Wat er in de kerken gebeurt, is ritueel eten en drinken. Een gewone feestelijke maaltijd is al omgeven door riten, in de kerk is het eten zelf een rite. Er vindt geen maaltijd plaats met uitgebreide gangen en vele spijzen, er wordt verwezen naar de maaltijd die de eerste christenen hadden en naar het laatste avondmaal van Jezus.
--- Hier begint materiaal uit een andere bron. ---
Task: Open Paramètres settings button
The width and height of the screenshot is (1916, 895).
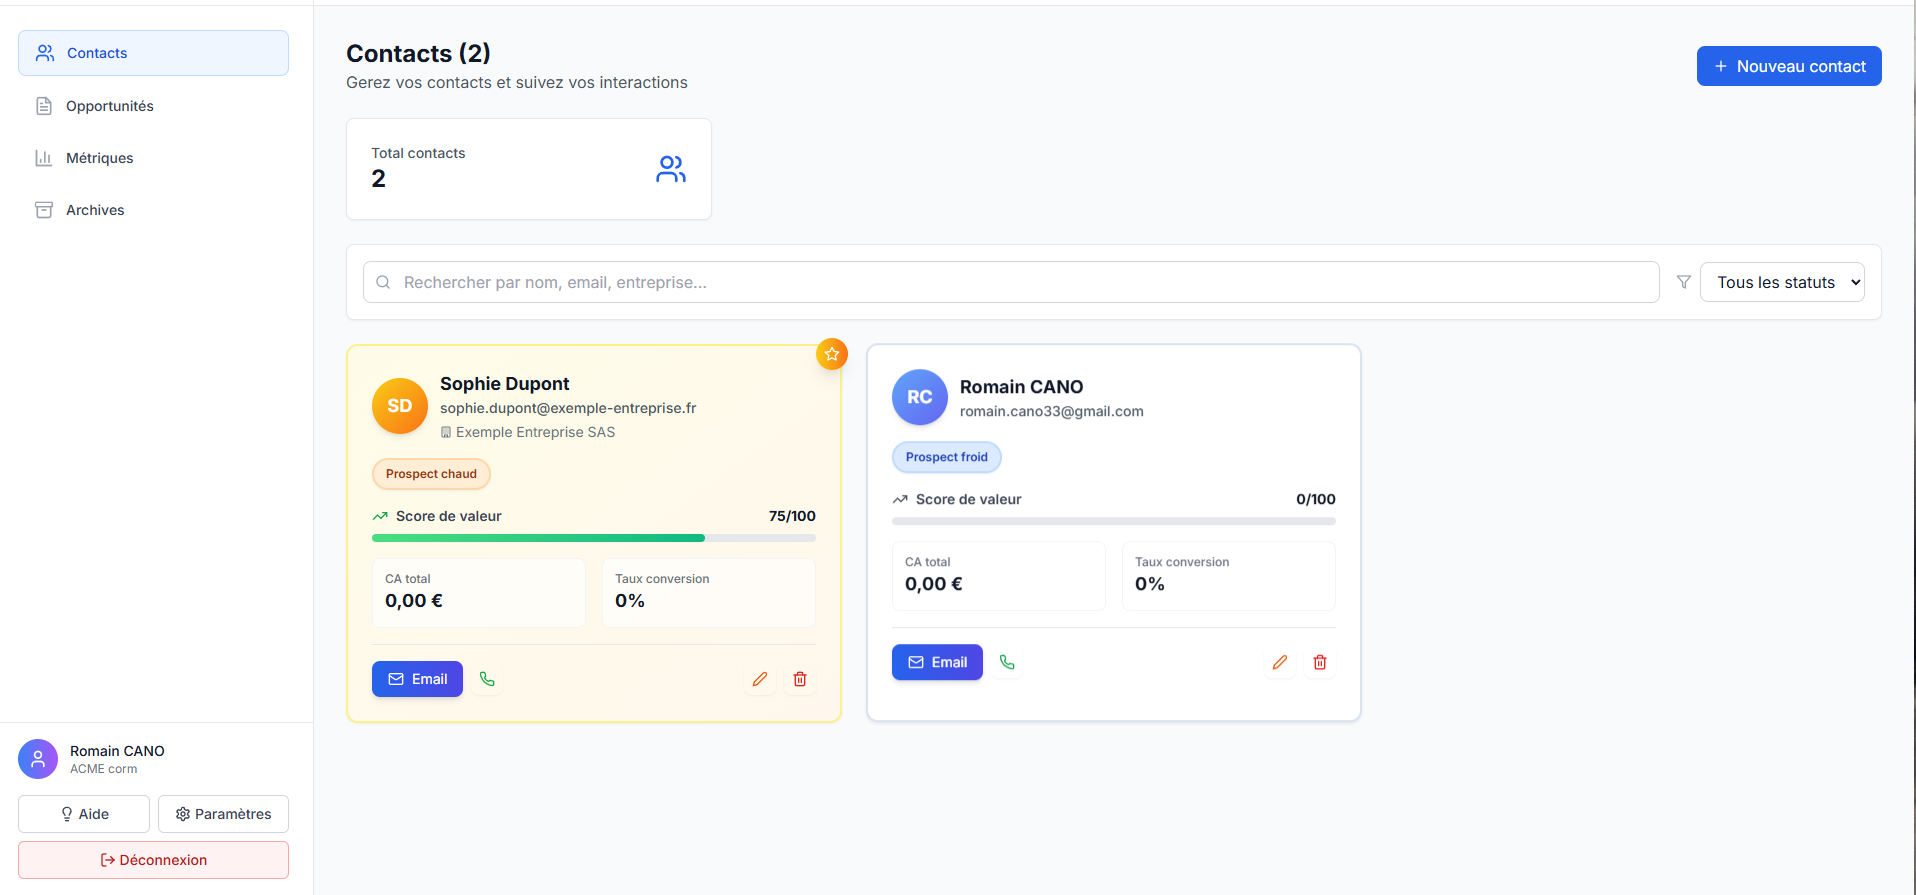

De eerste christenen hielden bijeenkomsten met een maaltijd in hun eigen huizen. Iedereen bracht wat mee en deelde dat met elkaar. Speciaal aandachtspunt was dat de laatkomers voldoende te eten kregen. (1 Kor 11, 20-22) Dit waren vaak de arbeiders en de slaven: ze konden niet eerder van het werk weg. Tegelijk was de maaltijd een herinnering aan Jezus. Hij immers at met zijn leerlingen, maar ook met zijn vijanden, althans met mensen die men als zondaars beschouwden. Jezus eiste niet van hen dat zij eerst hun verkeerde weg verlieten voordat hij bij hen kwam eten, hij kwam bij hen eten, en dat gaf hun vaak voldoende inspiratie om dan om te keren, de goede weg op. Bovendien werd het eten en drinken verbonden met het levenseinde van Jezus, zijn dood op het kruis. Volgens de traditie heeft hij op de vooravond van zijn lijden met zijn leerlingen gegeten en gedronken en heeft hij hen aangespoord hetzelfde te doen tot zijn gedachtenis. We weten niet precies wanneer, maar al gauw is het eten en drinken ter gedachtenis van Jezus een rituele maaltijd geworden. Het is een ‘samenvatting’ van een maaltijd, een heel klein beetje eten en drinken. Zo zie je beter, dat het hier niet om gaat om om eten en drinken dat je lichaam verzadigd, maar om al wat onder het houden van deze maaltijd verscholen zit.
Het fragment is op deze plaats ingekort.